How does DevOps work?
A DevOps team includes developers and IT operations working collaboratively throughout the product lifecycle, in order to increase the speed and quality of software deployment. It’s a new way of working, a cultural shift, that has significant implications for teams and the organizations they work for.
Under a DevOps model, development and operations teams are no longer “siloed.” Sometimes, these two teams merge into a single team where the engineers work across the entire application lifecycle — from development and test to deployment and operations — and have a range of multidisciplinary skills.
The DevOps lifecycle
Because of the continuous nature of DevOps, practitioners use the infinity loop to show how the phases of the DevOps lifecycle relate to each other. Despite appearing to flow sequentially, the loop symbolizes the need for constant collaboration and iterative improvement throughout the entire lifecycle.

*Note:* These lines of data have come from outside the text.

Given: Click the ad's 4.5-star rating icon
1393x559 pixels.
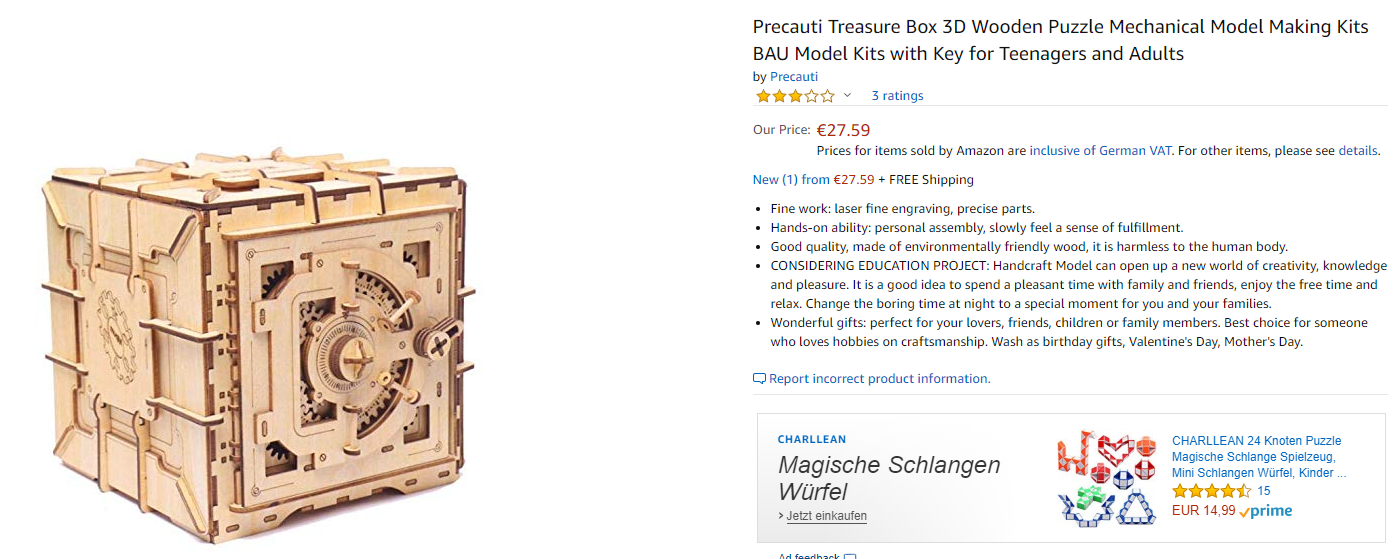Looking at the screenshot, I should tap(1211, 491).
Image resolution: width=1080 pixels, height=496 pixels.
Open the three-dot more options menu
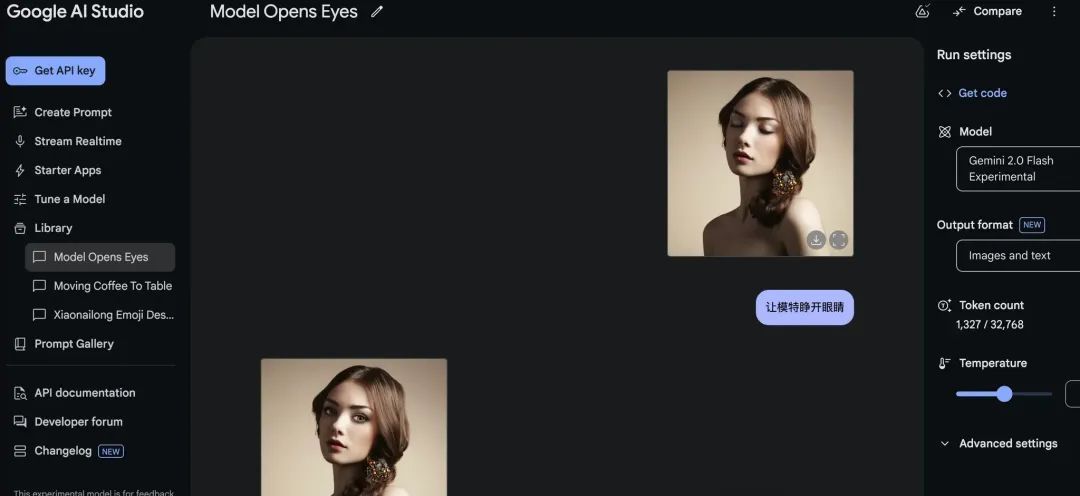[1053, 12]
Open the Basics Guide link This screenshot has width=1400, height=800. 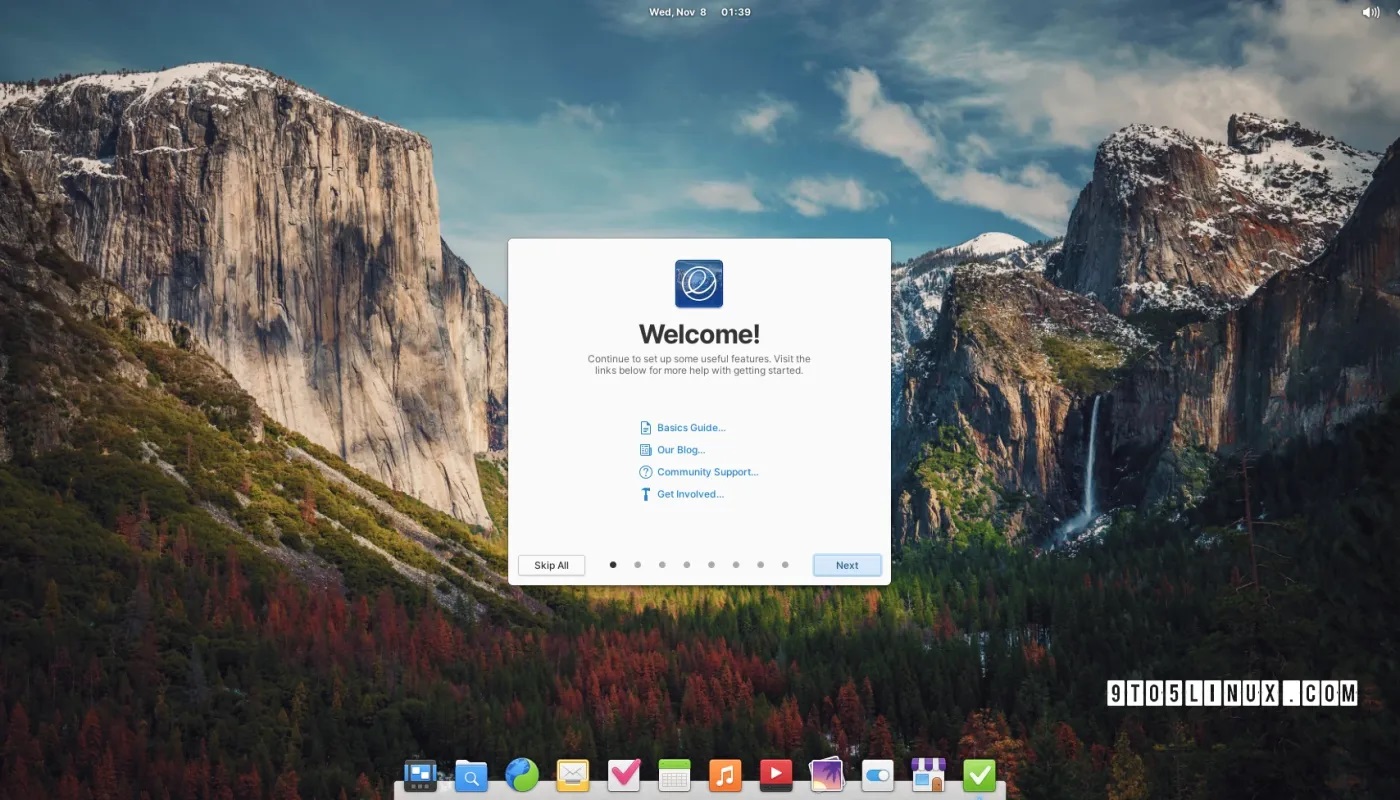[x=689, y=427]
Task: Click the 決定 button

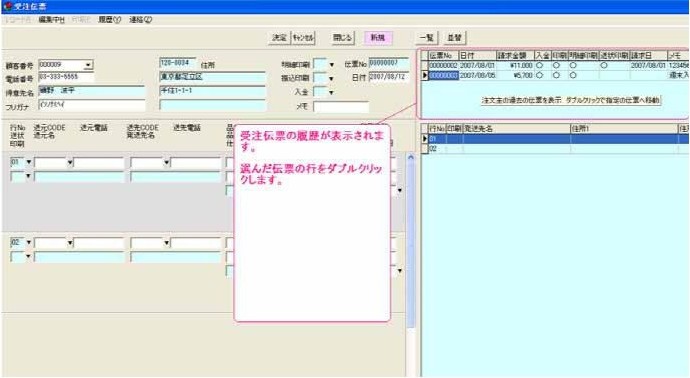Action: pyautogui.click(x=279, y=38)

DevOps Security or DevSecOps is a set of practices, cultural approaches and tools that bring together software development (Dev), IT operations (Ops) and security (Sec) to increase an organization’s ability to deliver applications and services at high velocity, securely.
With DevOps approaches and methodologies, new application functionality can be delivered more rapidly and frequently updated with incremental updates. The entire build and delivery processes for applications are typically highly automated, and applications typically comprise multiple microservices and are often deployed in containerized and cloud environments.
DevOps together with cloud-based elastic infrastructure accommodate surges in demand through auto-scaling processes that spin up new computing resources (virtual machines or containers) and deploy more instances of an application as required. Enabling organizations to rapidly respond to changes in demand while only paying for the computing resources consumed provides immense business value.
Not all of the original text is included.